MYOSIN AND ACTIN: FUNCTIONAL TUNING VIA MOTOR DIFFUSION AND COMPLIANCE

P. Bryant Chase
Departments of Radiology and Physiology & Biophysics, University of Washington, Seattle, WA 98195-7115

The most abundant biological motor protein of vertebrates, myosin, provides an exceptional model system for learning about the function and mechanism of molecular motors. Myosin moves along actin filaments and this motion is generally regulated by calcium acting via additional proteins. Myosin typically performs in an ensemble which, combined with calcium regulation and also the compliance of proteins, can yield interesting cooperative behavior.

Since myosin function involves molecular motions, we tested the hypothesis that solvent viscosity influences motility. The maximum speed for translocation of actin filaments by myosin varied inversely with solution viscosity both in the muscle sarcomere (single, "skinned" fibers from skeletal muscle) and also for individual actin filaments (in vitro motility assay). Since the former observations were made at maximum calcium-activation and the latter were obtained with (rhodamine-phalloidin labeled) unregulated actin filaments, the effect of viscosity does not depend on the regulatory proteins. Myosin ATPase activity, measured in the absence of actin, decreased only when viscosity was elevated substantially above the range which slowed actin sliding speed. These effects of mono-, di- and poly-saccharides were not related to altered solution osmolarity. At experimentally observed speeds on the order of 1 - 10 micrometers per second, the viscous force on an actin filament is small relative to the force exerted by even an individual motor. Furthermore, in the muscle fiber preparation, the kinetics of tension development (essentially in the absence of filament sliding) also varied inversely with solution viscosity. Therefore we suggest that the primary effect of viscosity is slower diffusion of myosin motor domain to binding sites on actin filaments.

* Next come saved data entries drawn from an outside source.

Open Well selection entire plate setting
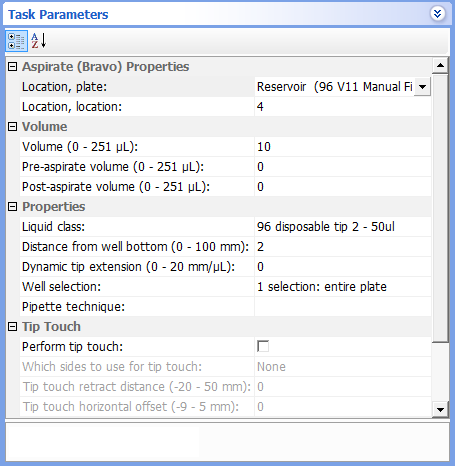click(343, 287)
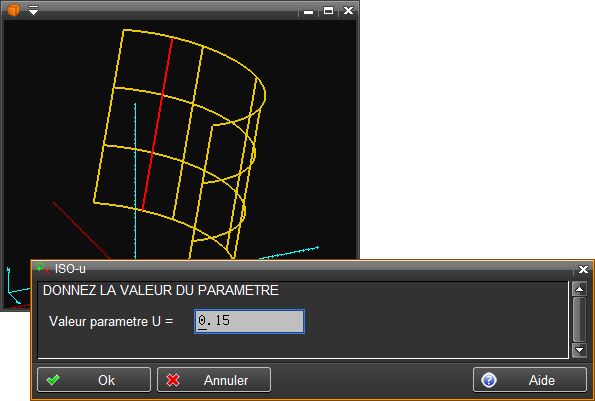Click the orange cube application icon
This screenshot has height=401, width=595.
click(x=14, y=9)
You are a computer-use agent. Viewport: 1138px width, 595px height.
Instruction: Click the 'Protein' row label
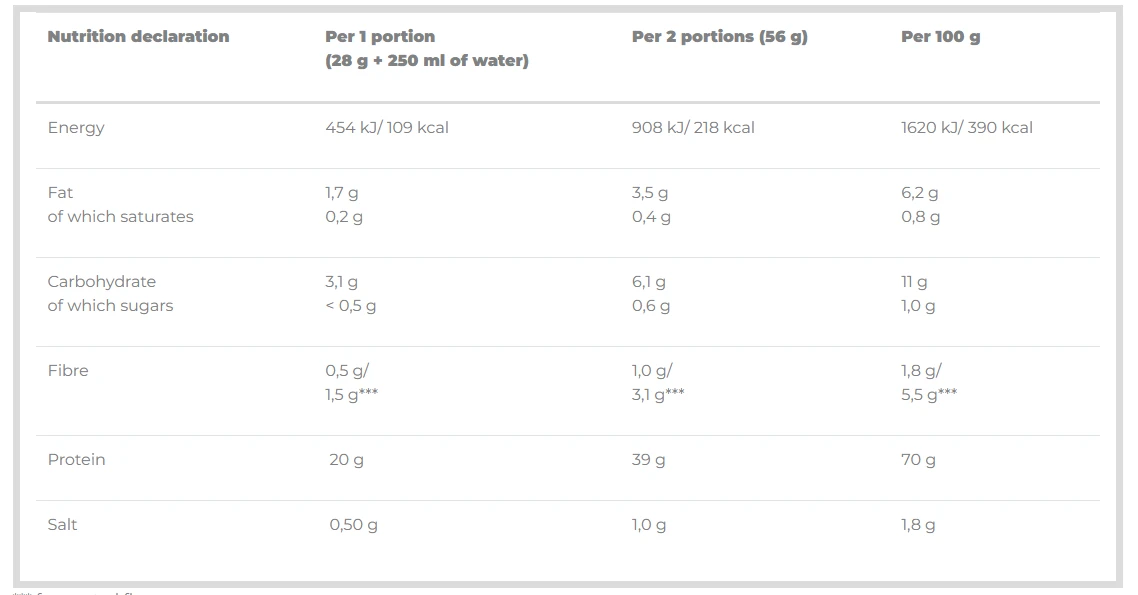(x=76, y=460)
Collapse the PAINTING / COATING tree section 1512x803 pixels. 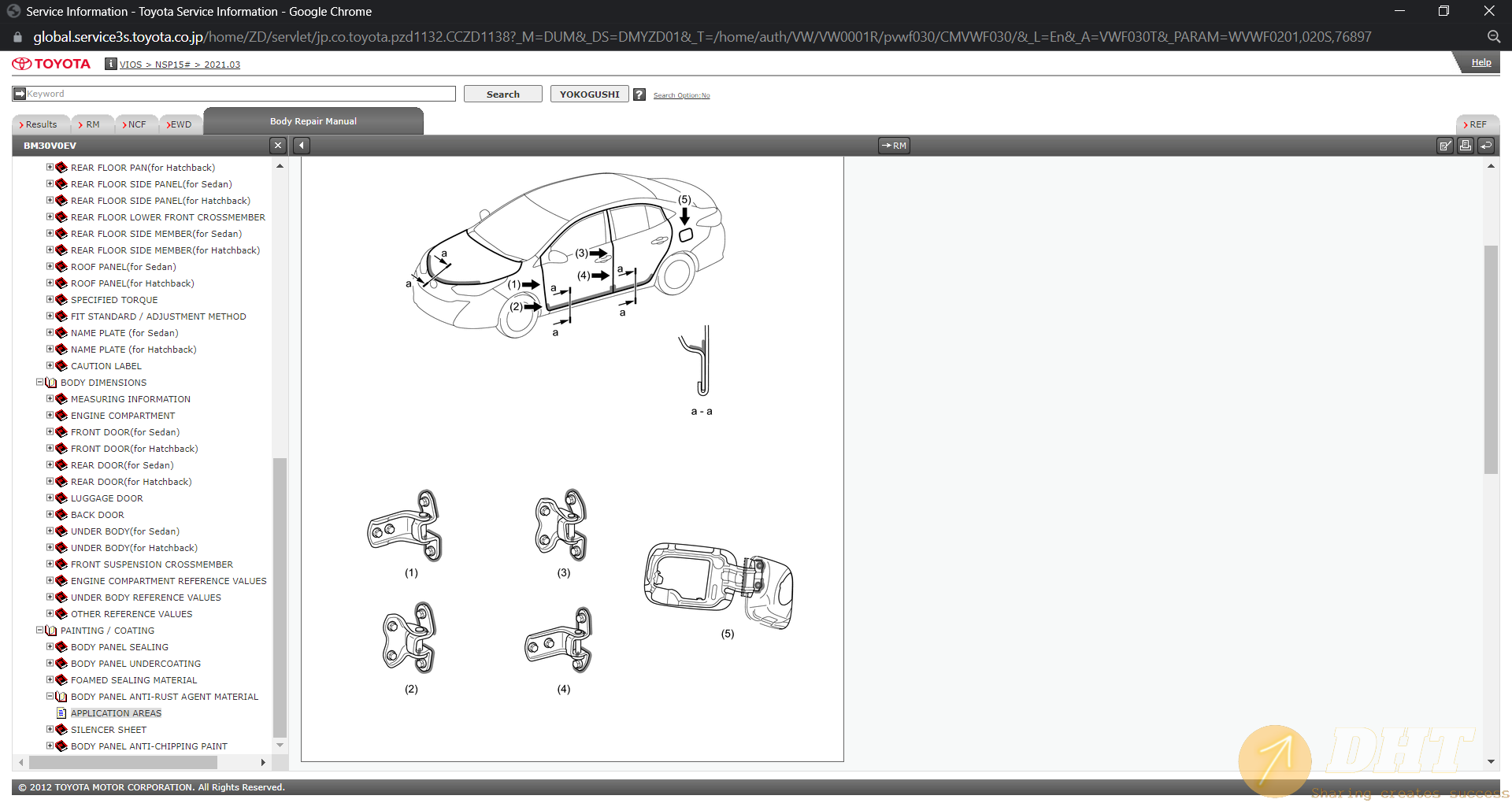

Modeling studies which attempt to incorporate myosin head diffusion to actin (which is related to the flexibility of the myosin "head" and "neck" regions) as part of the chemomechanical ATPase cycle as well as accounting for compliances of proteins in the sarcomere demonstrate significant tuning of the entire system. As the compliances for both myosin crossbridges and the filament lattice were systematically varied, we found that isometric force reached a maximum--due to compliant realignment of binding sites--when model compliances were similar to the best estimates of physiological values. Therefore compliance can enhance some functional aspects of ensembles of molecular motors.

Taken together with our previous work, these results illustrate: (1) significant design considerations for nanomachines, and features of the actomyosin system in muscle; and (2) interesting cooperative aspects of the function of molecular motors.

Supported by National Institutes of Health grant HL52558.